O alargamento da Contribuição Extraordinária de Solidariedade (CES) e o aumento da ADSE, que o Tribunal Constitucional está a averiguar valem quase 187 milhões de euros, sendo esse o valor do «buraco» orçamental se forem chumbadas, estimou esta quarta-feira o CFP.

Na sua análise às contas das administrações públicas no primeiro trimestre de 2014, hoje divulgada, o Conselho de Finanças Públicas (CFP) apresenta uma análise sobre o impacto orçamental das duas medidas do Retificativo cuja constitucionalidade está a ser verificada: o alargamento da CES e o aumento dos descontos para a ADSE e outros subsistemas de saúde para 3,5%.

De acordo com as contas da instituição liderada por Teodora Cardoso, este impacto «ascende a cerca de 186,4 milhões de euros em termos líquidos» em 2014, o equivalente a 0,1% do Produto Interno Bruto (PIB).

A reconfiguração da CES, que inclui o alargamento da base de incidência da taxa às pensões acima dos 1.000 euros (e não a partir dos 1.350 euros) e a aplicação das taxas marginais para as pensões mais elevadas a partir de montantes mais baixos do que anteriormente, equivale a 57 milhões de euros em termos líquidos, segundo o CFP.

A este montante, acresce ainda o impacto das contribuições para os subsistemas de saúde da ADSE, ADM e SAD, que ascende aos 129 milhões de euros líquidos.

Quanto às medidas que já foram «chumbadas» pelo Tribunal Constitucional, a ministras das Finanças, Maria Luís Albuquerque, tinha já afirmado no parlamento que o rombo orçamental decorrente desse «chumbo» era de cerca de 860 milhões de euros brutos.

Também o CFP aponta para um impacto orçamental das três medidas consideradas inconstitucionais semelhante: de 857 milhões de euros brutos, ou seja, 747 milhões de euros em termos líquidos, o equivalente a 0,4% do PIB.

Em causa estão o agravamento dos cortes salariais da função pública, que passaram a aplicar-se aos vencimentos acima dos 675 euros (e não a partir dos 1.500 euros mensais), que o CFP estima que represente um buraco de 565 milhões de euros líquidos.

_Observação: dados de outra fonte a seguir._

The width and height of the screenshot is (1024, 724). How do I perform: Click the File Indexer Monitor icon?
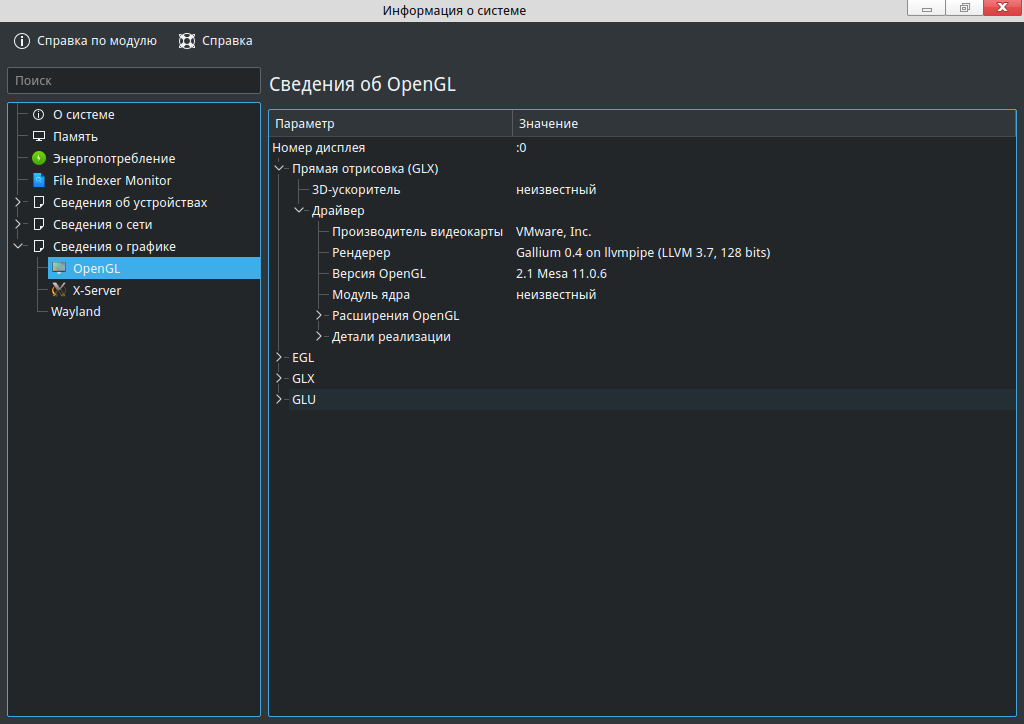pyautogui.click(x=39, y=181)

O Tribunal Constitucional rejeitou ainda as taxas sobre os subsídios de doença e de desemprego, cujo impacto estimado é de 96 milhões de euros líquidos, e a redução das pensões de sobrevivência que ultrapassem os 2.000 euros, cujo impacto orçamental o CFP calcula em 85 milhões de euros em termos líquidos.

Caso o Tribunal Constitucional «chumbe» também as duas medidas do Orçamento Retificativo que está a averiguar, o buraco orçamental total para este ano ascenderá a 933 milhões de euros líquidos, o que corresponde a 0,5% do PIB, de acordo com o CFP.